The intelligence officials told the Associated Press that there was an internal proposal to kill the phone surveillance program in early 2013, not long before Edward Snowden’s leaks made it public. The NSA who has always been criticized for seizing phone calls of American citizens has publicly defended the practice as a necessary measure to fight in anticipation of terrorism.
According to the AP reports, some NSA insiders believed the costs of the program outweighed any counter-terrorism benefits and there were also concerns that Americans would be outraged if they found out about it. The cost of recording calls from every domestic landline was getting higher.

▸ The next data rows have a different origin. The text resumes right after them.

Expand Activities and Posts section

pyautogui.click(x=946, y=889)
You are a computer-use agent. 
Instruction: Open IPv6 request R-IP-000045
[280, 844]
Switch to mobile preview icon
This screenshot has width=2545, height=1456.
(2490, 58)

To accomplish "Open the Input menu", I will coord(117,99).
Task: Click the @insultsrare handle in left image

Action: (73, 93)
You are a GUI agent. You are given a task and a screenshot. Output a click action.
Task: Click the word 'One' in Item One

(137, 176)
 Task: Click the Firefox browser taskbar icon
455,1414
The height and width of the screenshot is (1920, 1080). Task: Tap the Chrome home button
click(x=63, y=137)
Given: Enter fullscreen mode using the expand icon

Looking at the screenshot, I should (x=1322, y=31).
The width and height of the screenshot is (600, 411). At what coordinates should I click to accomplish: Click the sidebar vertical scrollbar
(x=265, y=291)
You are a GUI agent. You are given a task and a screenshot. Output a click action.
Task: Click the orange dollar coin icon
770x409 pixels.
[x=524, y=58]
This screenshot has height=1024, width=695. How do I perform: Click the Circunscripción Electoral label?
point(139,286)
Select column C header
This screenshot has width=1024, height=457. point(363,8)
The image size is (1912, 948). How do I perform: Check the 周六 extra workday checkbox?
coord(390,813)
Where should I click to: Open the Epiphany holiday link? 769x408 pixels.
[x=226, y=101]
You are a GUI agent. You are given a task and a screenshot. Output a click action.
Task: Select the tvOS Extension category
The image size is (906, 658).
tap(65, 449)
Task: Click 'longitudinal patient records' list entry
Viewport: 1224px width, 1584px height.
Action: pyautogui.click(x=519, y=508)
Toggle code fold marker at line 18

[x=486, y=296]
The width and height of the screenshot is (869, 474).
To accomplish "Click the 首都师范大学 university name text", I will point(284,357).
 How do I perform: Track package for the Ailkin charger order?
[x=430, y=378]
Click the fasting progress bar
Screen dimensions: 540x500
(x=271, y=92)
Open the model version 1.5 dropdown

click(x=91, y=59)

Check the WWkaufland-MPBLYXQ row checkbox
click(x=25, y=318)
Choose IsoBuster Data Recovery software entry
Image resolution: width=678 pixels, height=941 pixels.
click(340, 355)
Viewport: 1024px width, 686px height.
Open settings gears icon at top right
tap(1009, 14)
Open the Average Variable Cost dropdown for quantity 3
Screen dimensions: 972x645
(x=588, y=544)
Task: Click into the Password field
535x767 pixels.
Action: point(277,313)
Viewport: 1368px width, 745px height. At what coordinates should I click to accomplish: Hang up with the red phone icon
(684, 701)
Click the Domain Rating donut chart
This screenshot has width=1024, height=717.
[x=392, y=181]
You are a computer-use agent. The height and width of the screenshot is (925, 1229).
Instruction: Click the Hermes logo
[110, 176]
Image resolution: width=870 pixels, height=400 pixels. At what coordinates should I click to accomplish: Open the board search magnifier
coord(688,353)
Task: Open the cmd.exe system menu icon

The program was not built-in to detecting terrorist plots.
A proposal to kill the program was circulating among top NSA leaders, but it never reached the desk of the NSA director. After the leak, NSA leaders defended the program, without disclosing the debate within the agency.
There were also critics inside the agency concerning about whether the program should ever become public knowledge.
The officials reported to AP that the effort to cease the program never got beyond the discussion stage. The proposal never even reached then-NSA director Keith Alexander, officials. Alexander believed that there was still important value in contemplating the phone records. Alexander has defended the program, arguing that its goal has been to protect the country and the safety of American citizens.
But in December 2013, a presidential task force that looked at the NSA’s program recommended that the bulk data collection by the agency be stopped and that phone records instead be held by the phone companies or other third parties. The group also questioned the effectiveness of the program at the cost of the privacy of individuals.